= International Coral Reef Society =

Non-profit scientific society

The International Coral Reef Society (ICRS; previously the International Society for Reef Studies) is an international, not-for profit, scientific society dedicated to the conservation of coral reefs through science and understanding. Founded in 1980, the primary objective of ICRS is the improvement of scientific knowledge and understanding of coral reefs, both living and fossil.

==Activities==
To achieve its objectives the ICRS prints and distributes the journal Coral Reefs as well as a Society newsletter, Reef Encounter. The ICRS also holds annual meetings and co-sponsors other gatherings, symposia and conferences relating to coral reefs.

===Symposium===
ICRS helps organize the International Coral Reef Symposium (ICRS). The most recent symposium was held in 2022, in Bremen.
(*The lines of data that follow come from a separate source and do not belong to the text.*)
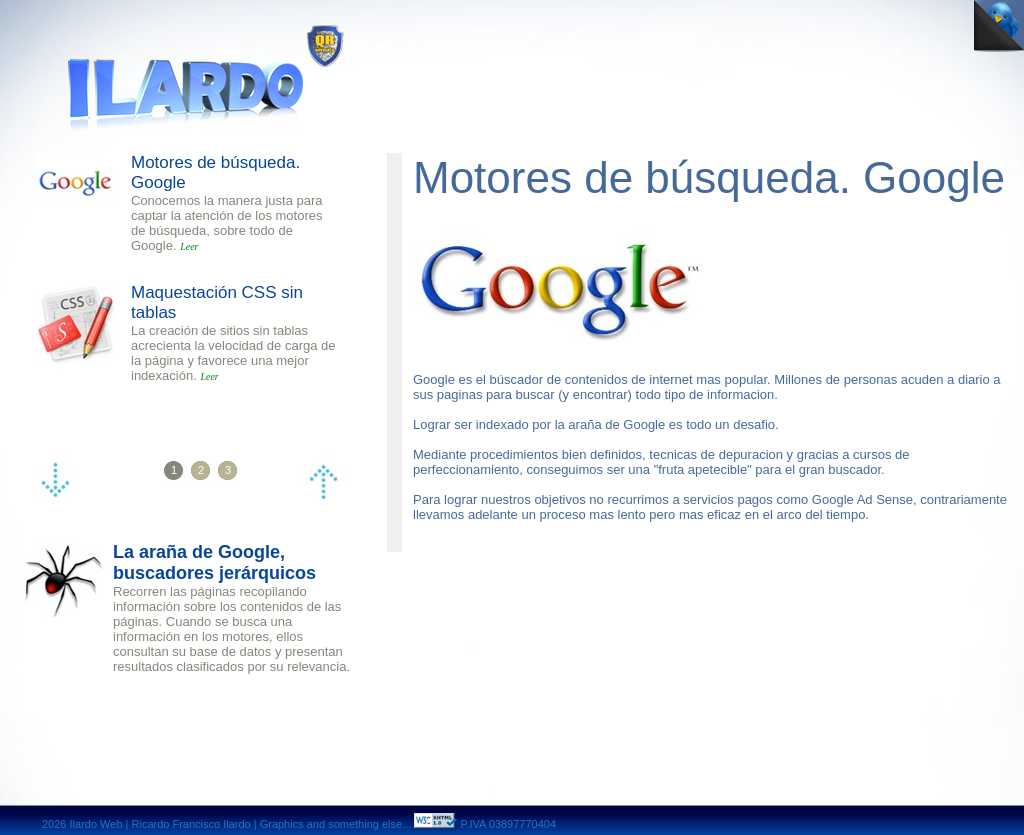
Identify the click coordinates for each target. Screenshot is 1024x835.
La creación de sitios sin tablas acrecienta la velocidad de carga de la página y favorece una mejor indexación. (233, 353)
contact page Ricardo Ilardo (801, 17)
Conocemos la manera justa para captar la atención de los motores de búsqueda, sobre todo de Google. (227, 223)
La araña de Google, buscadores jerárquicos (214, 562)
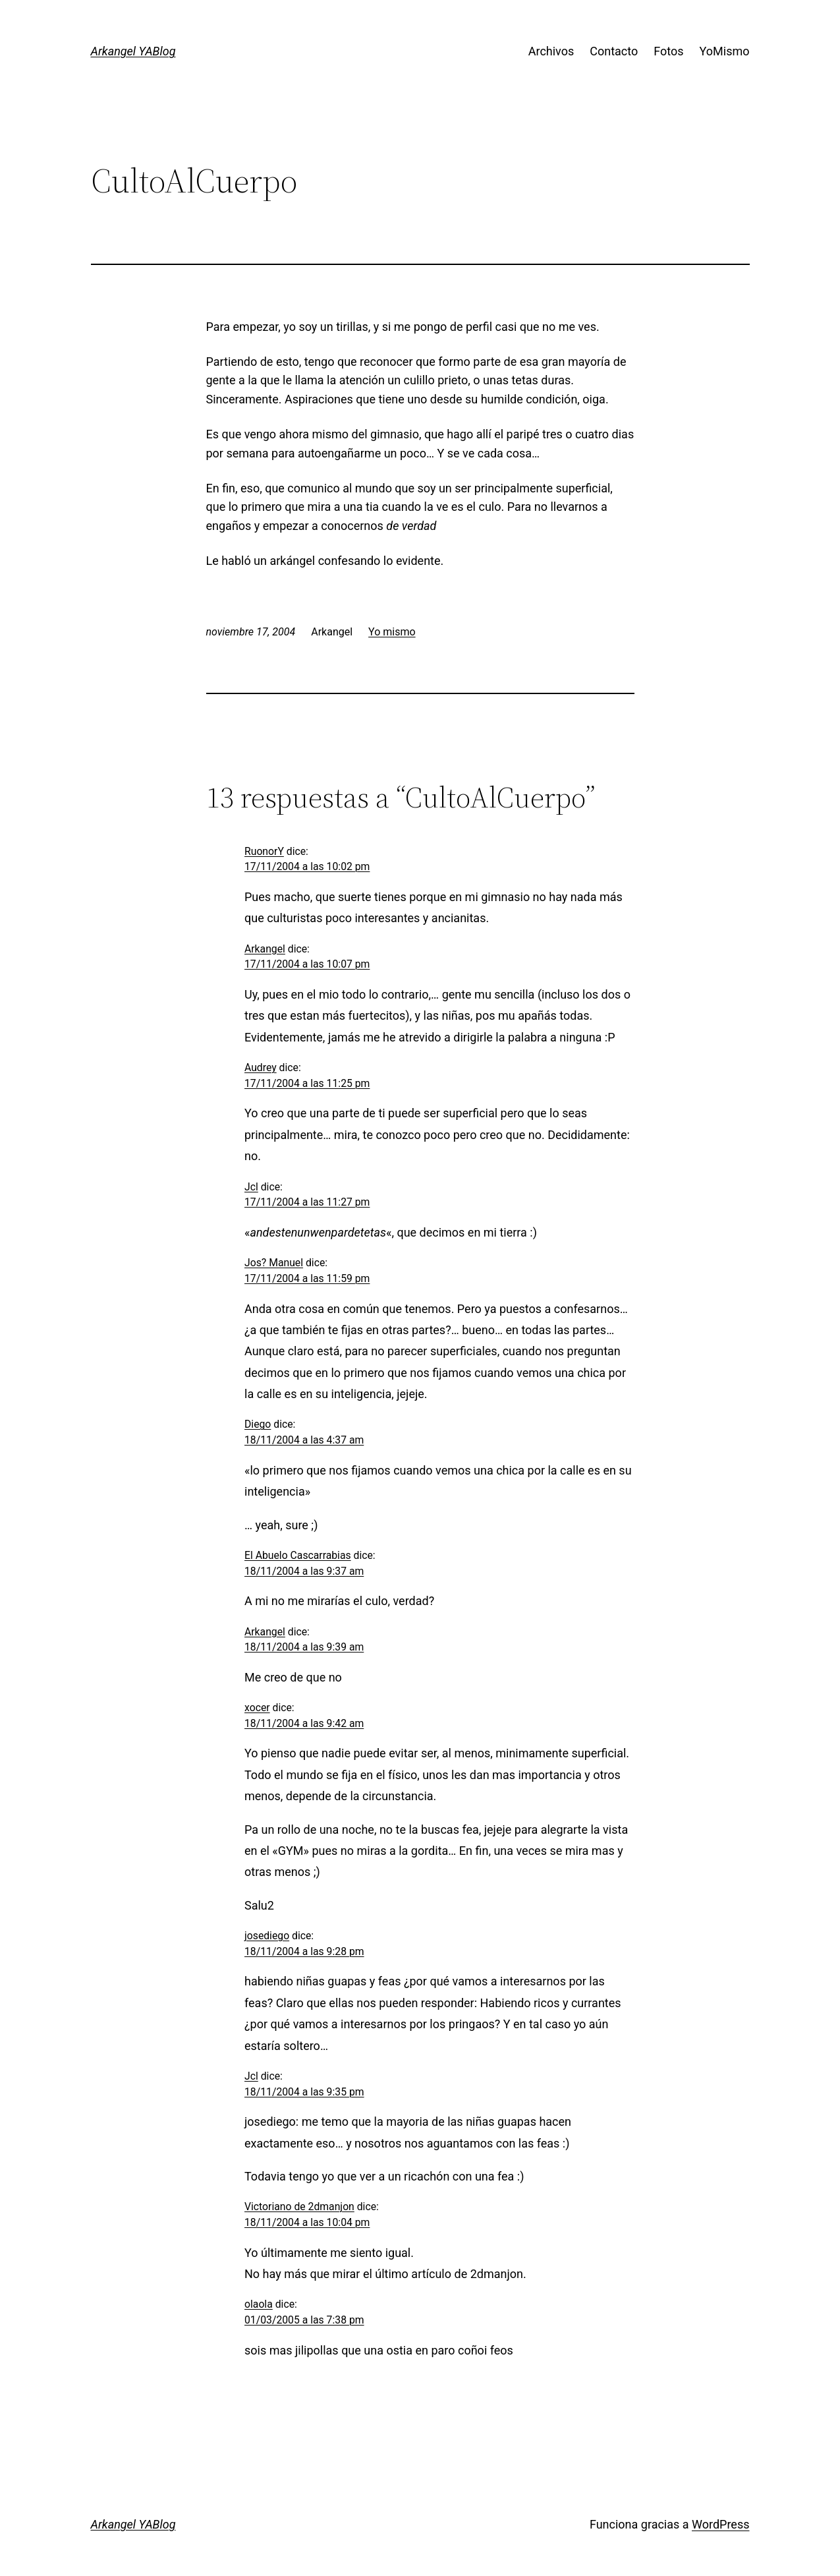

The symposium has previously been held in Honolulu (2016), Cairns, Queensland, Australia (2012); Fort Lauderdale, Florida, United States (2008), Okinawa, Japan (2004), Bali, Indonesia (2000), Panama City, Panama (1996), Guam (1992), Townsville, Queensland, Australia (1988), Tahiti, French Polynesia (1985), Manila, the Philippines (1980), Miami (1977), on board the M.V. Marco Polo in Australian waters (1974), and Mandapam Camp, India (1969, the first symposium). Published proceedings of the ICRS are available at ReefBase.

==Awards==
The Darwin Medal, the most prestigious award given by the International Coral Reef Society, is presented every four years at the International Coral Reef Symposium. It is awarded to a senior ICRS member who is recognized worldwide for major contributions throughout her or his career. The medal has been awarded ten times; recipients are David Stoddart, Peter Glynn, Ian Macintyre, Yossi Loya, Charlie Veron, Terry Hughes, Jeremy Jackson, Jack Randall, Nancy Knowlton and Ove Hoegh-Guldberg.